WHAT YOU ARE ASKED TO DO = Every line of the data below is to be retyped exactly.

DATA =
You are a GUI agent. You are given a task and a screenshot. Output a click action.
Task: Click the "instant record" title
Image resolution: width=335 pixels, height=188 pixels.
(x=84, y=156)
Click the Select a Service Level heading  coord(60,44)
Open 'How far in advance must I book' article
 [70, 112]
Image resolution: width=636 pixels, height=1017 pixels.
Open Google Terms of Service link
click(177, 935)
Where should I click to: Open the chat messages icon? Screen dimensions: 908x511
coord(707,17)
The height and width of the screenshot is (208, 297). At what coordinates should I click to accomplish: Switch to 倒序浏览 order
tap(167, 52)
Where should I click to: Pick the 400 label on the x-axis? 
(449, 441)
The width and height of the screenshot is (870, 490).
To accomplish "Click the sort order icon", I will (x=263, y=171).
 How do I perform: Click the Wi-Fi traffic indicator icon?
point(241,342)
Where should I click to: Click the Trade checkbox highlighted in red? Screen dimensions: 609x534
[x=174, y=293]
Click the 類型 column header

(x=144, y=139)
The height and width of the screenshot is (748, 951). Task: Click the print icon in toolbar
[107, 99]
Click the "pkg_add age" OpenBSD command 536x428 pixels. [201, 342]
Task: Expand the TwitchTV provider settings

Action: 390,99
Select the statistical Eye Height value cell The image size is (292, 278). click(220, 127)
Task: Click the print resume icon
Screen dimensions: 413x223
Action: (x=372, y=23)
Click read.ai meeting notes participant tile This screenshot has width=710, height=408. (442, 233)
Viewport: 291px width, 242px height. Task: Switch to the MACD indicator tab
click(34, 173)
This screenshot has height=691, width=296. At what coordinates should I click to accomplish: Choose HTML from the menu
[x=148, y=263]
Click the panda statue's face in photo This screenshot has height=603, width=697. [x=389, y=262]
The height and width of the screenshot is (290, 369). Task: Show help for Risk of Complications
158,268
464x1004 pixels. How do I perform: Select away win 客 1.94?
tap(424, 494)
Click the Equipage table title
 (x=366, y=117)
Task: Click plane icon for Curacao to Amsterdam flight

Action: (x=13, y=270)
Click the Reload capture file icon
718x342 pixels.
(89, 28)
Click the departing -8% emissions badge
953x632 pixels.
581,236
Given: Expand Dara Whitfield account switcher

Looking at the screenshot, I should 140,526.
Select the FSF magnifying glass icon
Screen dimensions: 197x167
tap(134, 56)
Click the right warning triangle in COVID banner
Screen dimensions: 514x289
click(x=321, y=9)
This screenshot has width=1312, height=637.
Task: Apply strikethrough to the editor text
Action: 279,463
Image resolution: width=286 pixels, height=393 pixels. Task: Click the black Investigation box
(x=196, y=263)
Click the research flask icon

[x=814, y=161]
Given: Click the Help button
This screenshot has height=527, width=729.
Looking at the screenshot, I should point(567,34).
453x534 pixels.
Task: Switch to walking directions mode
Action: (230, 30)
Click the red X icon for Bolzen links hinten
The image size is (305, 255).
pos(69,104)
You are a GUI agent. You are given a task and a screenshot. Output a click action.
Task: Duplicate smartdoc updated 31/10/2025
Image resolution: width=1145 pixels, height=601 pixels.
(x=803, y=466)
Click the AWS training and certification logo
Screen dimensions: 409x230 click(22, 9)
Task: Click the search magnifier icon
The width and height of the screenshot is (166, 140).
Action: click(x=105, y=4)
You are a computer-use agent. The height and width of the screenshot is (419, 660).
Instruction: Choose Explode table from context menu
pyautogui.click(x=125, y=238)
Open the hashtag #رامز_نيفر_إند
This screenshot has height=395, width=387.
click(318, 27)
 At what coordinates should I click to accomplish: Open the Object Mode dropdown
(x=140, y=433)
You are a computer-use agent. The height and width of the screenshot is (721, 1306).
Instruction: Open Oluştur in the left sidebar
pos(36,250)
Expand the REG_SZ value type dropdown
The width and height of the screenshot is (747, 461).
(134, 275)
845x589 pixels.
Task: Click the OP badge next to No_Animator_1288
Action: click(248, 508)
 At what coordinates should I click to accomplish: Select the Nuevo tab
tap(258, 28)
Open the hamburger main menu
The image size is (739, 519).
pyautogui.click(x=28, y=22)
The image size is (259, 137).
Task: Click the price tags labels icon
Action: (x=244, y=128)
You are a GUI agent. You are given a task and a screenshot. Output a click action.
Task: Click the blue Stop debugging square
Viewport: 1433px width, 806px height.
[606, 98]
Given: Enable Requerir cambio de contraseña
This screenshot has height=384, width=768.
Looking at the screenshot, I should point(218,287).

FINISHED EXERCISE =
You are a GUI agent. You are given a task and a screenshot. Output a click action.
Task: Click the "instant record" title
Image resolution: width=335 pixels, height=188 pixels.
(x=84, y=156)
Click the Select a Service Level heading  coord(60,44)
Open 'How far in advance must I book' article
 [70, 112]
Image resolution: width=636 pixels, height=1017 pixels.
Open Google Terms of Service link
click(177, 935)
Where should I click to: Open the chat messages icon? Screen dimensions: 908x511
coord(707,17)
The height and width of the screenshot is (208, 297). At what coordinates should I click to accomplish: Switch to 倒序浏览 order
tap(167, 52)
Where should I click to: Pick the 400 label on the x-axis? 
(449, 441)
The width and height of the screenshot is (870, 490).
To accomplish "Click the sort order icon", I will (x=263, y=171).
 How do I perform: Click the Wi-Fi traffic indicator icon?
point(241,342)
Where should I click to: Click the Trade checkbox highlighted in red? Screen dimensions: 609x534
[x=174, y=293]
Click the 類型 column header

(x=144, y=139)
The height and width of the screenshot is (748, 951). Task: Click the print icon in toolbar
[107, 99]
Click the "pkg_add age" OpenBSD command 536x428 pixels. [201, 342]
Task: Expand the TwitchTV provider settings

Action: 390,99
Select the statistical Eye Height value cell The image size is (292, 278). click(220, 127)
Task: Click the print resume icon
Screen dimensions: 413x223
Action: (x=372, y=23)
Click read.ai meeting notes participant tile This screenshot has width=710, height=408. (442, 233)
Viewport: 291px width, 242px height. Task: Switch to the MACD indicator tab
click(34, 173)
This screenshot has height=691, width=296. At what coordinates should I click to accomplish: Choose HTML from the menu
[x=148, y=263]
Click the panda statue's face in photo This screenshot has height=603, width=697. [x=389, y=262]
The height and width of the screenshot is (290, 369). Task: Show help for Risk of Complications
158,268
464x1004 pixels. How do I perform: Select away win 客 1.94?
tap(424, 494)
Click the Equipage table title
 (x=366, y=117)
Task: Click plane icon for Curacao to Amsterdam flight

Action: (x=13, y=270)
Click the Reload capture file icon
718x342 pixels.
(89, 28)
Click the departing -8% emissions badge
953x632 pixels.
581,236
Given: Expand Dara Whitfield account switcher

Looking at the screenshot, I should 140,526.
Select the FSF magnifying glass icon
Screen dimensions: 197x167
tap(134, 56)
Click the right warning triangle in COVID banner
Screen dimensions: 514x289
click(x=321, y=9)
This screenshot has width=1312, height=637.
Task: Apply strikethrough to the editor text
Action: 279,463
Image resolution: width=286 pixels, height=393 pixels. Task: Click the black Investigation box
(x=196, y=263)
Click the research flask icon

[x=814, y=161]
Given: Click the Help button
This screenshot has height=527, width=729.
Looking at the screenshot, I should point(567,34).
453x534 pixels.
Task: Switch to walking directions mode
Action: (230, 30)
Click the red X icon for Bolzen links hinten
The image size is (305, 255).
pos(69,104)
You are a GUI agent. You are given a task and a screenshot. Output a click action.
Task: Duplicate smartdoc updated 31/10/2025
Image resolution: width=1145 pixels, height=601 pixels.
(x=803, y=466)
Click the AWS training and certification logo
Screen dimensions: 409x230 click(22, 9)
Task: Click the search magnifier icon
The width and height of the screenshot is (166, 140).
Action: click(x=105, y=4)
You are a computer-use agent. The height and width of the screenshot is (419, 660).
Instruction: Choose Explode table from context menu
pyautogui.click(x=125, y=238)
Open the hashtag #رامز_نيفر_إند
This screenshot has height=395, width=387.
click(318, 27)
 At what coordinates should I click to accomplish: Open the Object Mode dropdown
(x=140, y=433)
You are a computer-use agent. The height and width of the screenshot is (721, 1306).
Instruction: Open Oluştur in the left sidebar
pos(36,250)
Expand the REG_SZ value type dropdown
The width and height of the screenshot is (747, 461).
(134, 275)
845x589 pixels.
Task: Click the OP badge next to No_Animator_1288
Action: click(248, 508)
 At what coordinates should I click to accomplish: Select the Nuevo tab
tap(258, 28)
Open the hamburger main menu
The image size is (739, 519).
pyautogui.click(x=28, y=22)
The image size is (259, 137).
Task: Click the price tags labels icon
Action: (x=244, y=128)
You are a GUI agent. You are given a task and a screenshot. Output a click action.
Task: Click the blue Stop debugging square
Viewport: 1433px width, 806px height.
[606, 98]
Given: Enable Requerir cambio de contraseña
This screenshot has height=384, width=768.
Looking at the screenshot, I should point(218,287).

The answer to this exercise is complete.